-- Exercise --
Give back exactly the line that contains "[Permalink ke: DPRD Surabaya Desak" and all the lines after it in the records below, to the very last, with no other output.

[Dataset excerpts]
————————

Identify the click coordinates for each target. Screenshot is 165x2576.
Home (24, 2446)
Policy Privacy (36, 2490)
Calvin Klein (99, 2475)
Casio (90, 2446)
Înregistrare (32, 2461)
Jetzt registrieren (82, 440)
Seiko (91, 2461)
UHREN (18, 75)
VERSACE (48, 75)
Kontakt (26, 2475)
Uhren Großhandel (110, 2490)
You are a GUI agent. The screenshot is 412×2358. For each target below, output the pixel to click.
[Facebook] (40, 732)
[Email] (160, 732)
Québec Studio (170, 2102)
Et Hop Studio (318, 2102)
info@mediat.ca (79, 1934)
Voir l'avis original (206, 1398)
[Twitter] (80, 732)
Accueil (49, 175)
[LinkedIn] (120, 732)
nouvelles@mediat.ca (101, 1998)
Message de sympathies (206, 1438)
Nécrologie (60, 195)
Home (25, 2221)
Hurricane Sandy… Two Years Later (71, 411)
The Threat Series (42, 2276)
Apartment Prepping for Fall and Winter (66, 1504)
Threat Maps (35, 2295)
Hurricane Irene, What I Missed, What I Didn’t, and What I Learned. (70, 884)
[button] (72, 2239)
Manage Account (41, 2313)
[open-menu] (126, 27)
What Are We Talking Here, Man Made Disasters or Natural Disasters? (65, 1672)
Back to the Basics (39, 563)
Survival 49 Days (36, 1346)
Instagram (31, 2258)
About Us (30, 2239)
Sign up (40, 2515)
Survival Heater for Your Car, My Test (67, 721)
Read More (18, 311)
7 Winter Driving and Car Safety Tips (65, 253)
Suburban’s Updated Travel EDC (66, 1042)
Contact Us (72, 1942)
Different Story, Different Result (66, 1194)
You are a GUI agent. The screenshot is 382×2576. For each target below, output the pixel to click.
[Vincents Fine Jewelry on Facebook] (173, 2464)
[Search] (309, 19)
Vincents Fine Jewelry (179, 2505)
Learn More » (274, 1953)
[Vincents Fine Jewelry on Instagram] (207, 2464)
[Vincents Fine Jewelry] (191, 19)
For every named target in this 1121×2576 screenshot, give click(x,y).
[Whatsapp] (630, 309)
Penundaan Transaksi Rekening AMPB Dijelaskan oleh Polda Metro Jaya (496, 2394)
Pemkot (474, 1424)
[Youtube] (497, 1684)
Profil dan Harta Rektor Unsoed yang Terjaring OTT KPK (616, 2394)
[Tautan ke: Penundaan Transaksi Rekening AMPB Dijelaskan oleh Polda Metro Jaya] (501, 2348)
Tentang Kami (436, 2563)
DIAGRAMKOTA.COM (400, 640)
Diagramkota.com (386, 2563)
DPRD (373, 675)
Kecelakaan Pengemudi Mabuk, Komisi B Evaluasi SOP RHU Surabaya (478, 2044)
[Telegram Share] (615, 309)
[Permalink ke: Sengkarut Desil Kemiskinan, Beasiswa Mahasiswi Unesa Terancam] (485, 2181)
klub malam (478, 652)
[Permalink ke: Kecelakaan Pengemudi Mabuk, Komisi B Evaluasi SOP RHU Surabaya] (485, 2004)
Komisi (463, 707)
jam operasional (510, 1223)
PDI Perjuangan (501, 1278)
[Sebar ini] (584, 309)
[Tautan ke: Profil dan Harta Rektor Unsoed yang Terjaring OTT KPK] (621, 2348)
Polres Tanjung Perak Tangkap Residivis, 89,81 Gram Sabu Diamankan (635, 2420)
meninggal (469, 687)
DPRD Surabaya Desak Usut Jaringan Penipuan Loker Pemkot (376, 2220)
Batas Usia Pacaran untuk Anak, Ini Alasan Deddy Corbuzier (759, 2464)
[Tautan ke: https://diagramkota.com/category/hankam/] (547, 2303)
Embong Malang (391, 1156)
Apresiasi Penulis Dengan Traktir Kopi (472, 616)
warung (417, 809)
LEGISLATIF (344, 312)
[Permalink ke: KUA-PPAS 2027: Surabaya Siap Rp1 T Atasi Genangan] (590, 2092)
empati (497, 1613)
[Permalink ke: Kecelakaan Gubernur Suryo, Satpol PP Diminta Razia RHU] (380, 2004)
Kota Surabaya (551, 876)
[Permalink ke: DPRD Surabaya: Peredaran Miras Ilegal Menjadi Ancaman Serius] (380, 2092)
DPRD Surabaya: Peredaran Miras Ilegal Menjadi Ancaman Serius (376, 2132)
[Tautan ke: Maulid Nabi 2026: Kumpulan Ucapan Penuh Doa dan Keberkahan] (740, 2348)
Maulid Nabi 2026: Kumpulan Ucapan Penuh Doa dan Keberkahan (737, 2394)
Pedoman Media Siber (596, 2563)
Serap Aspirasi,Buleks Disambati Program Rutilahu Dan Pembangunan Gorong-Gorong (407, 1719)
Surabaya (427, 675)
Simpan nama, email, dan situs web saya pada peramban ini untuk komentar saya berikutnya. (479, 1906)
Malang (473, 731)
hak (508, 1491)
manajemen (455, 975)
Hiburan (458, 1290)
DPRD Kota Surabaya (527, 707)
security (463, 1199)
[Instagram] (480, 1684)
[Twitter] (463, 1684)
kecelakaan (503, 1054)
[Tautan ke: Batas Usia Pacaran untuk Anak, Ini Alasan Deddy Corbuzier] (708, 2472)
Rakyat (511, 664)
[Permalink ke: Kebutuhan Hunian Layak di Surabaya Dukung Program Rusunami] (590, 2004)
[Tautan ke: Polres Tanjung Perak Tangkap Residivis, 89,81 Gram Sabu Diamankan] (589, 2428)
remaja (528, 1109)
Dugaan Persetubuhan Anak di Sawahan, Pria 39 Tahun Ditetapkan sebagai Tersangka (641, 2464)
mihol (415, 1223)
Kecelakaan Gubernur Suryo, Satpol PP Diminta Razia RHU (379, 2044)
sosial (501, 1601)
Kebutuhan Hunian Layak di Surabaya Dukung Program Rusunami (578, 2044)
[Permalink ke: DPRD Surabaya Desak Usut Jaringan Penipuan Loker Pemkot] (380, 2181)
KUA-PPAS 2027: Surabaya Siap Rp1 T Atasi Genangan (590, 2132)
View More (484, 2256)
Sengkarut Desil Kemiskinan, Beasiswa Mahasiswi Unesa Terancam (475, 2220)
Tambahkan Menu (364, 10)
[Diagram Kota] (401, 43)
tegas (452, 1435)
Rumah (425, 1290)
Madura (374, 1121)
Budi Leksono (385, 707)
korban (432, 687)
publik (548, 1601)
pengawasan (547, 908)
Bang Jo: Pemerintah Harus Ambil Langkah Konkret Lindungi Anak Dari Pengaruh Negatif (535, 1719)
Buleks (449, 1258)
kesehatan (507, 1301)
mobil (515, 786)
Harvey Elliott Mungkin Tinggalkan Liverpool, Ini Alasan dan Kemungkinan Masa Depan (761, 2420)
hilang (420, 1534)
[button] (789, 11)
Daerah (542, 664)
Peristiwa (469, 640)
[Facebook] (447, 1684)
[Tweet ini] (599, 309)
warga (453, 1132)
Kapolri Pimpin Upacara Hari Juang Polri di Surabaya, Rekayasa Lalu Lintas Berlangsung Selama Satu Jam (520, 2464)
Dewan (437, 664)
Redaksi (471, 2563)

————————

-- Result of the task --
[Permalink ke: DPRD Surabaya Desak Usut Jaringan Penipuan Loker Pemkot] (380, 2181)
KUA-PPAS 2027: Surabaya Siap Rp1 T Atasi Genangan (590, 2132)
View More (484, 2256)
Sengkarut Desil Kemiskinan, Beasiswa Mahasiswi Unesa Terancam (475, 2220)
Tambahkan Menu (364, 10)
[Diagram Kota] (401, 43)
tegas (452, 1435)
Rumah (425, 1290)
Madura (374, 1121)
Budi Leksono (385, 707)
korban (432, 687)
publik (548, 1601)
pengawasan (547, 908)
Bang Jo: Pemerintah Harus Ambil Langkah Konkret Lindungi Anak Dari Pengaruh Negatif (535, 1719)
Buleks (449, 1258)
kesehatan (507, 1301)
mobil (515, 786)
Harvey Elliott Mungkin Tinggalkan Liverpool, Ini Alasan dan Kemungkinan Masa Depan (761, 2420)
hilang (420, 1534)
[button] (789, 11)
Daerah (542, 664)
Peristiwa (469, 640)
[Facebook] (447, 1684)
[Tweet ini] (599, 309)
warga (453, 1132)
Kapolri Pimpin Upacara Hari Juang Polri di Surabaya, Rekayasa Lalu Lintas Berlangsung Selama Satu Jam (520, 2464)
Dewan (437, 664)
Redaksi (471, 2563)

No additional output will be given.